Stem majors

The idea that we need to allow hire more workers with science, technology, engineering and math backgrounds is an article of lies in American business and the political elite.

But is there a STEM worker shortage? The Center for Immigration Studies analyzed the latest government data and found what other researchers have found: This country has more than twice as many workers with STEM degrees as there are STEM jobs. Also supporting previous research, the study found only modest levels of wage growth for STEM workers for more than a decade. Both wage and employment data indicate that such workers are not in short supply.

Reports by the Economic Policy Institute, the RAND Corporation, the Urban Institute and the National Research Council have found no evidence of a shortage of STEM workers. After looking at evidence from the EPI study, the Public Broadcasting Service entitled its story on the report “The Bogus High-Tech Worker Shortage: How Guest Workers Lower U.S. Wages.” This is PBS, mind you, which is as likely to report skeptically on immigration as it is to report skeptically on taxpayer subsidies for the Corporation for Public Broadcasting.

RAND’s analysis looked to the past and found that, “Despite recurring concerns about potential shortages of STEM personnel … we did not find evidence that such shortages have existed at least since 1990, nor that they are on the horizon.”

In a March article in The Atlantic entitled “The Science and Engineering Shortage Is a Myth,” demographer Michael Teitelbaum of Harvard Law School summarizes the literature on STEM. “No one has been able to find any evidence indicating current widespread labor market shortages or hiring difficulties in science and engineering occupations that require bachelor’s degrees or higher,” he points out. Teitelbaum is one of the nation’s leading experts on STEM employment, former vice president of the Sloan Foundation (a philanthropic institution essentially devoted to STEM education) and author of Falling Behind? Boom, Bust, and the Global Race for Scientific Talent, recently published by Princeton University Press.

In looking at the latest government data available, my co-author and I found the following: In 2012, there were more than twice as many people with STEM degrees (immigrants and native-born) as there were STEM jobs — 5.3 million STEM jobs versus 12.1 million people with STEM degrees. Only one-third of American natives who have a STEM degree and have a job work in a STEM occupation. There are 1.5 million native-born Americans with engineering degrees not working as engineers, as well as half a million with technology degrees, 400,000 with math degrees and 2.6 million with science degrees working outside their fields. In addition, there are 1.2 million natives with STEM degrees who are not working.

Meanwhile, less than half of immigrants with STEM degrees work in STEM jobs. In particular, just 23 percent of all immigrants with engineering degrees work as engineers. Of the 700,000 immigrant STEM workers allowed into the country between 2007 and 2012, only about a third got a STEM job, about one-third got a non-STEM job and about one-third are not working.
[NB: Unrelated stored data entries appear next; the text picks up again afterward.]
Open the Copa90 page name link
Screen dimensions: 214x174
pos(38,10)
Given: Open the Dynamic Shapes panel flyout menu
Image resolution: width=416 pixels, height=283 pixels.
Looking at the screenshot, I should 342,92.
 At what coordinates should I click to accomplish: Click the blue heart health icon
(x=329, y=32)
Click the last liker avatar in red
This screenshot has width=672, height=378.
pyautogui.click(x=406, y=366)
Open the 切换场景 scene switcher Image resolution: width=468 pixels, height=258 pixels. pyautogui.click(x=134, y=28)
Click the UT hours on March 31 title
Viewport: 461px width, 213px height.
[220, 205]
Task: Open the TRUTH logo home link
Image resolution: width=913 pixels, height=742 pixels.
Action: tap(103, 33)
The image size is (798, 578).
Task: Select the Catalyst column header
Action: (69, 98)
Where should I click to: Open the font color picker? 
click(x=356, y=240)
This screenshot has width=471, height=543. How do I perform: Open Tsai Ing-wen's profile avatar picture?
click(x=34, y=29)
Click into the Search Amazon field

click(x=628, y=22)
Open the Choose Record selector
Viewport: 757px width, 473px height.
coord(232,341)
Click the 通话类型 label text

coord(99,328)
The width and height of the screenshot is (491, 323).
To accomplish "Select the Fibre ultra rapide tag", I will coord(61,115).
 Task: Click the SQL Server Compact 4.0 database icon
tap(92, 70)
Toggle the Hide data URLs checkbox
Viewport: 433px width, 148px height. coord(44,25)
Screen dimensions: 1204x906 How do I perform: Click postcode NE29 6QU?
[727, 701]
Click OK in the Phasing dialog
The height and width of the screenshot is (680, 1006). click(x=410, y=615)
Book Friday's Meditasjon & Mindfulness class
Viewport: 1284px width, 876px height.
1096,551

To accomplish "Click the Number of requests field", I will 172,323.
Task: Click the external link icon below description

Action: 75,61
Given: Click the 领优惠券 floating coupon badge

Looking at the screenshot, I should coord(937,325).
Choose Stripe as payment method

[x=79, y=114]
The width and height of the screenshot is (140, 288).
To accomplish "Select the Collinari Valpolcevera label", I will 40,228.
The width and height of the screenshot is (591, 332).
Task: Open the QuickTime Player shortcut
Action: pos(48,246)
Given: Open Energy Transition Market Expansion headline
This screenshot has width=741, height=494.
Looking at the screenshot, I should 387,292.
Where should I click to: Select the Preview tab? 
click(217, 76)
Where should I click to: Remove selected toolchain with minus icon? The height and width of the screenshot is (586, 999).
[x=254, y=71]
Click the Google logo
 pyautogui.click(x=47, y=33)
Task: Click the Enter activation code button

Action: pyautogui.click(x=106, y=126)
Wage trends are one of the best measures of labor demand. If STEM workers were in short supply, wages would be increasing rapidly, but wage data from multiple sources show modest growth over the past 12 years. Our study found that real hourly wages (adjusted for inflation) grew on average just 0.7 percent a year from 2000 to 2012 for STEM workers, and annual wages rose even less — 0.4 percent a year. Wage growth is very modest for almost every category of STEM worker as well.

So if there is a superabundance of native and immigrant STEM workers and little wage growth, and STEM immigration already exceeds the absorption capacity of the STEM labor market, why are there calls to allow in even more immigrants with STEM degrees? The answer, put simply, is greed and politics.

These businesses that want more immigration would get more workers to choose from, holding wages in check and increasing their bargaining power over their employees. The Republicans and Democrats listen to their corporate donors in the business world and respond by promising to increase STEM immigration even further.

Feel cheated? Maybe if students and colleges would protest to Congress, something would get corrected.